Buffett, on Singleton: the failure of business schools to study men like Singleton is a crime. Instead, business schools hold up as models executives cut from a McKinsey & Co. cookie cutter.
By 1967, Buffett’s eye had been turned by National Indemnity, headquartered a few blocks away from his office in Omaha. After a fifteen minute meeting with its founder, he agreed to buy the whole company for $8.6 million, a $1.9 million premium over its net worth. Rather than buy it directly in the fund, he bought it out of Berkshire Hathaway. The acquisition handed Buffett a new investment portfolio to manage. Its portfolio had previously been managed by its founder who, according to Alice Schroeder in her book, Snowball, “carried around hundreds of stock certificates in an old gym bag.” In 1967, the portfolio was sitting on $174,000 gains; by the end of 1968 – Buffett’s first full year of ownership – it was sitting on $1.76 million.
Thus began Warren Buffett’s love affair with ‘float’. According to Schroeder, “To someone like Buffett, having other people’s money to invest, on which he kept the profit, was catnip.” Unlike his fund structure, he could keep a much higher share of the investment profits. And nor were the funds going anywhere.

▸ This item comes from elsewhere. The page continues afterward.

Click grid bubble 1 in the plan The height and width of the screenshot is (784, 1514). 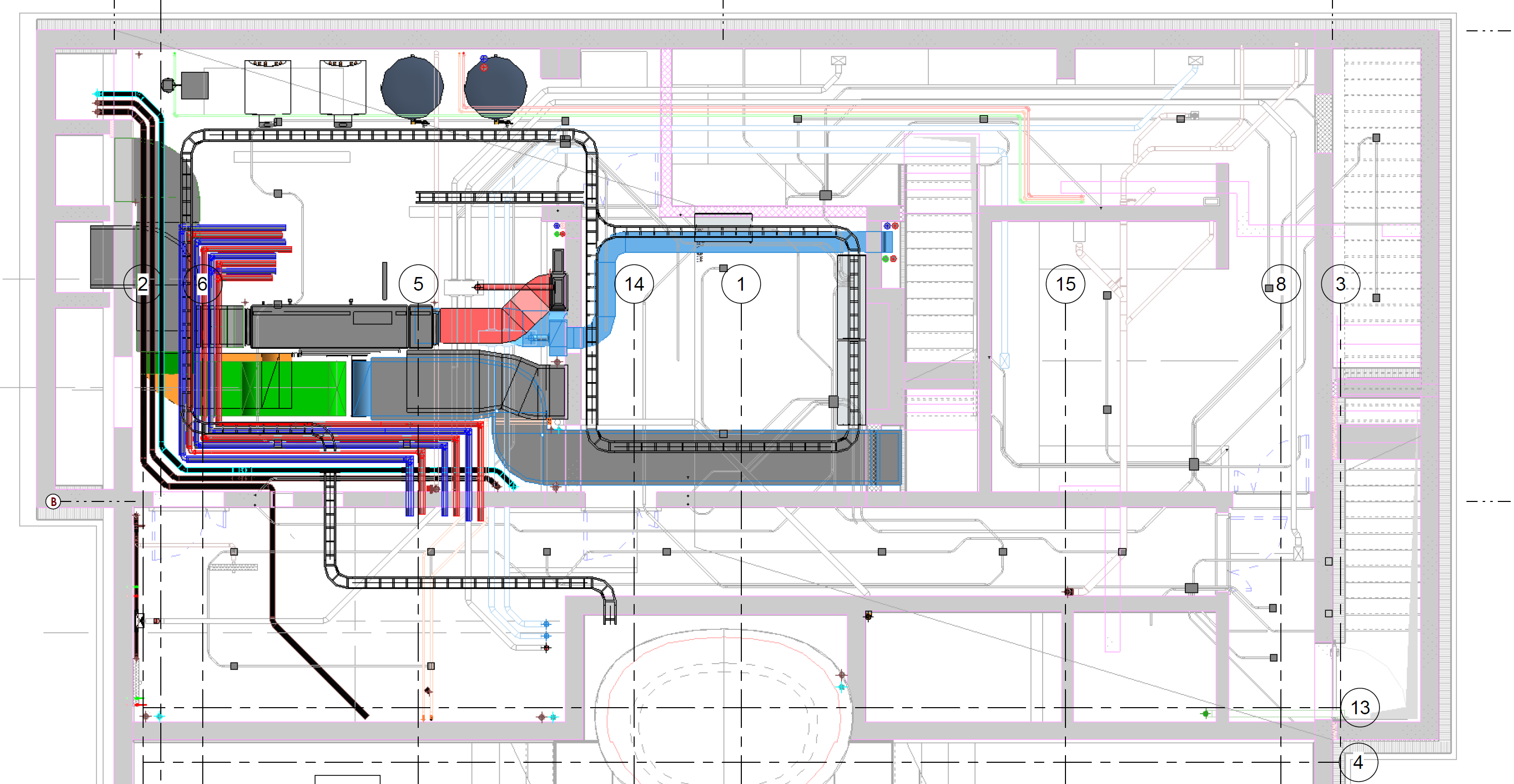(741, 285)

A few years ago, researchers at AQR Capital Management attempted to reverse engineer Buffett’s investment performance. They concluded that his public securities holdings outperform his private company holdings and wondered therefore why he bothers with the private companies at all. Tax aside, their hypothesis was that the insurance holdings provide a steady source of financing that allows him to leverage his stock portfolio.
They estimate that the structure allows him to apply leverage at 1.7-to-1.
How fintech will eat into banks’ business
Tech firms are using their platforms to reverse-engineer banking.
Such platforms cannot do everything a bank does, because they do not have a balance-sheet to sustain lending. A bank’s advantage lies in having deposits to exploit, even if they do not know whom they should lend them to. Tech firms’ advantage is that they know whom to lend to, even if they do not have the funds. So some platforms have decided they would like a balance-sheet. Grab, which is about to go public at a valuation of some $40bn, has acquired a banking licence. If many others took this path banks might remain at the heart of the financial system, though the biggest could be Ant, Grab or Mercado Pago, not HSBC, DBS or Santander Brasil.